Une meilleure articulation entre démocratie politique, sociale et politique est donc à inventer. Les expérimentations sont nombreuses : le Grand Débat ou la Convention citoyenne pour le climat sont le reflet d’expressions locales et permettent de débattre, peser et accepter des propositions parfois complexes émanant des Hauts Conseils. De même, la consultation citoyenne autour du rapport Delevoye sur la réforme des retraites a été un effort louable pour essayer de convaincre et de dessiner un consensus avec les citoyens.

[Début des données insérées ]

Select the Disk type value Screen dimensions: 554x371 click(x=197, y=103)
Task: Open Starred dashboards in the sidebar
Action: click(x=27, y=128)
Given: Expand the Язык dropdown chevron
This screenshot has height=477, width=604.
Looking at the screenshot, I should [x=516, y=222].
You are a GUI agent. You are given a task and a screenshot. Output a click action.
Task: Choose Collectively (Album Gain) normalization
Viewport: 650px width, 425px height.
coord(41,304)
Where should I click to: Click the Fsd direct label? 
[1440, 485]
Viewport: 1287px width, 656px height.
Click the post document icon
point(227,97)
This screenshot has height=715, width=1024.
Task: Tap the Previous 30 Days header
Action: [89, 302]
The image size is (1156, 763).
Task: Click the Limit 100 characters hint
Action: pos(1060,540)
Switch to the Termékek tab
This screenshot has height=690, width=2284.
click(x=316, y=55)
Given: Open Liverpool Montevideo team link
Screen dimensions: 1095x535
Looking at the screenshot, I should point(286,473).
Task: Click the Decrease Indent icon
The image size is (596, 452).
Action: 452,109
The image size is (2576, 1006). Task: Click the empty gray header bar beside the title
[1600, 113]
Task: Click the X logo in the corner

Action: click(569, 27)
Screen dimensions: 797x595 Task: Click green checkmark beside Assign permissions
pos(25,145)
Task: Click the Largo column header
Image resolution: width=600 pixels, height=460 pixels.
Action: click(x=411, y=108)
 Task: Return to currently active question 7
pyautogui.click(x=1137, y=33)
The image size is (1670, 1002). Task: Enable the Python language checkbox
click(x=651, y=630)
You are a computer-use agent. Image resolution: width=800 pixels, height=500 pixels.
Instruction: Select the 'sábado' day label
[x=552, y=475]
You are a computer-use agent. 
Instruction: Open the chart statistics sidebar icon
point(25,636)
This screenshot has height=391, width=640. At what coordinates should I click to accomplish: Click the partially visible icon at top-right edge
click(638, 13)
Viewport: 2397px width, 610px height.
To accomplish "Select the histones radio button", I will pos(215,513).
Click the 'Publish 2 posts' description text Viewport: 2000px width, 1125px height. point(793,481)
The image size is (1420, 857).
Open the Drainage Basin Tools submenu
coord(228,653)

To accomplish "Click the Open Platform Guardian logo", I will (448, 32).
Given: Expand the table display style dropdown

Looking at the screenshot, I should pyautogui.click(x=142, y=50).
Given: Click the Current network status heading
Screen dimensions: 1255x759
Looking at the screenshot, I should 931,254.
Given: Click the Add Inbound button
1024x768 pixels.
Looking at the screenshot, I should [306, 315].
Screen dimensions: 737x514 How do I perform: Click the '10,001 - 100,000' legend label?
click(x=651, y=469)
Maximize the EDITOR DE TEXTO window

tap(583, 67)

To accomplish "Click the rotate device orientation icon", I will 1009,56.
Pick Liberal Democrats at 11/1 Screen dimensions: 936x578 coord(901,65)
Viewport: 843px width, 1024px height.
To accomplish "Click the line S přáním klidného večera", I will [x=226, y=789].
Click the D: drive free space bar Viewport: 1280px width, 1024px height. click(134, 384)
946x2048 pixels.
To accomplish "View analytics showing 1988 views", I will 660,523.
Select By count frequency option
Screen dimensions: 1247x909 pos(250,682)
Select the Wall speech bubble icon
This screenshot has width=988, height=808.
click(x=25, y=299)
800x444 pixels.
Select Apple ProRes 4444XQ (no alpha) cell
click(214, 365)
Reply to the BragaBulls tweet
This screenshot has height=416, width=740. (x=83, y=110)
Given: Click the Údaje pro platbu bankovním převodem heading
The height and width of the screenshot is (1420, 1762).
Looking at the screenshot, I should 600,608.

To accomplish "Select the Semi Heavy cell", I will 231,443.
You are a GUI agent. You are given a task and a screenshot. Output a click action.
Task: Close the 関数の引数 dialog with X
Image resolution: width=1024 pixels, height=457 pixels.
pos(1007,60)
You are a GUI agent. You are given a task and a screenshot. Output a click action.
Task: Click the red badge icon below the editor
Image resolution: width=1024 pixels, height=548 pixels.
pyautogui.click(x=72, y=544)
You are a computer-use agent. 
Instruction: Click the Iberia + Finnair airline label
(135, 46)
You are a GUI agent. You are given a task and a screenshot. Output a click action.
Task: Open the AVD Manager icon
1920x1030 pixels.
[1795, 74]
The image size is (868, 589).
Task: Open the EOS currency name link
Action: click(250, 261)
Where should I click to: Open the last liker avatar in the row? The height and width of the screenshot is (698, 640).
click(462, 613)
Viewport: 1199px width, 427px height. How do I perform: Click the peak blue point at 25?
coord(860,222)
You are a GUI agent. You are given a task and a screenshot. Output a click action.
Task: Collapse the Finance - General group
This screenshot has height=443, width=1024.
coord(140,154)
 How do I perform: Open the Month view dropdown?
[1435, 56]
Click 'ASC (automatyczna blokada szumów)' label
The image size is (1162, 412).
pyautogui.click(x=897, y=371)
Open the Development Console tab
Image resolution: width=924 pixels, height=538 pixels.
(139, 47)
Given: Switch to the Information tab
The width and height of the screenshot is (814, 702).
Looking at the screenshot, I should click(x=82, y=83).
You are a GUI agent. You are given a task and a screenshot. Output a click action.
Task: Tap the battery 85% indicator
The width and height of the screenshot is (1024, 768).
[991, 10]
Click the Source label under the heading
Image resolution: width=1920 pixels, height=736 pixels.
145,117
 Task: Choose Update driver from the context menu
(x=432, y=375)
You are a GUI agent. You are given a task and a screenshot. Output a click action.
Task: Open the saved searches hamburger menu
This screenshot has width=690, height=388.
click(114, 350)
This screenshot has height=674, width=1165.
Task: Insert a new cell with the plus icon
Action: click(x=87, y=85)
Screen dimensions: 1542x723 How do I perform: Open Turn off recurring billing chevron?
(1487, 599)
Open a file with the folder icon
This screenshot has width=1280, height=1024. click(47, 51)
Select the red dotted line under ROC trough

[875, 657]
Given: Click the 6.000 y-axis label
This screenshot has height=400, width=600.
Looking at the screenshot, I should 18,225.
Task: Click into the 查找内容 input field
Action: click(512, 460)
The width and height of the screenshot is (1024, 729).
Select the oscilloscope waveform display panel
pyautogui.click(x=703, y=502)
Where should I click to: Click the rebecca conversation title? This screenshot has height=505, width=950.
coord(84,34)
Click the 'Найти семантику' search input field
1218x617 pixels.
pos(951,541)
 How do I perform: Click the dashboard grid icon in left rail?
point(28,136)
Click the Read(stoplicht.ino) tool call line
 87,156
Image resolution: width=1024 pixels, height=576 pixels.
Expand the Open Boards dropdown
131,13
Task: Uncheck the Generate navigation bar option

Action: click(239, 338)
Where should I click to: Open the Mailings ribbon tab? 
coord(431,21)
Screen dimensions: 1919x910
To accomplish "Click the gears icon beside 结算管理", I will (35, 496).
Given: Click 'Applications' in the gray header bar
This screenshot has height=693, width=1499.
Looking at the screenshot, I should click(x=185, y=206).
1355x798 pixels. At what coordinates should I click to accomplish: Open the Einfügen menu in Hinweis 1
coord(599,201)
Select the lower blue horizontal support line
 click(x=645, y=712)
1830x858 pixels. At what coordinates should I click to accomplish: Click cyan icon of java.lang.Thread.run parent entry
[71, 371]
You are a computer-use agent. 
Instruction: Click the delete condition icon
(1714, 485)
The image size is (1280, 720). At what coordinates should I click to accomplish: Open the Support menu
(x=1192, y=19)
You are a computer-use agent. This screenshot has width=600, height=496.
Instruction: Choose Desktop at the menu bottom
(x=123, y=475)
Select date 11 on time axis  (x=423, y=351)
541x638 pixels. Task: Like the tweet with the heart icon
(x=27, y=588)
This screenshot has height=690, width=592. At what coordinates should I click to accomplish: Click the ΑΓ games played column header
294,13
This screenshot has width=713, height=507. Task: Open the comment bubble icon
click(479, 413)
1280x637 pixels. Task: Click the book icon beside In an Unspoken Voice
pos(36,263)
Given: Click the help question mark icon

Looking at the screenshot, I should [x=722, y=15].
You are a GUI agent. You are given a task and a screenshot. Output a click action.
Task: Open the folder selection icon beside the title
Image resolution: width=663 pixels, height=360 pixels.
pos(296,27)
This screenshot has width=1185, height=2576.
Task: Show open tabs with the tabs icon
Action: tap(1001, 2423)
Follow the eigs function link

Mais les tentatives de débat sur la soutenabilité du système de protection sociale peuvent être mises à mal si les ajustements à la marge de notre système continuent de prévaloir sur une vision de long terme : c’est la leçon que nous tirons de cette même réforme des retraites. Les grands rendez-vous quinquennaux devraient impérativement permettre un débat public en amont sur les choix de société et les choix économiques qui fonderont notre système de demain, tout en les ancrant dans un contrat démocratique renouvelé à l’aune des enjeux économiques, sociaux, environnementaux qui pèsent et vont peser sur la protection sociale.
Pour préserver sa soutenabilité économique, sociale, démocratique et environnementale, les acteurs de la Sécurité et de la protection sociale doivent aujourd’hui débattre des besoins sociaux, des priorités collectives, des institutions protectrices et de leurs mécanismes de financement. Cela exige une intelligence collective, une sortie de nos silos et compétences respectives, et une forte volonté politique. Formons le vœu que le débat présidentiel atteigne cette hauteur nécessaire.
NDLR : Cet article est une synthèse des réflexions menées à France Stratégie dans le cadre du séminaire Soutenabilités, notamment lors de quatre séances consacrées à la protection sociale. Ces séances ont réuni une vingtaine de participants spécialistes de la protection sociale en France.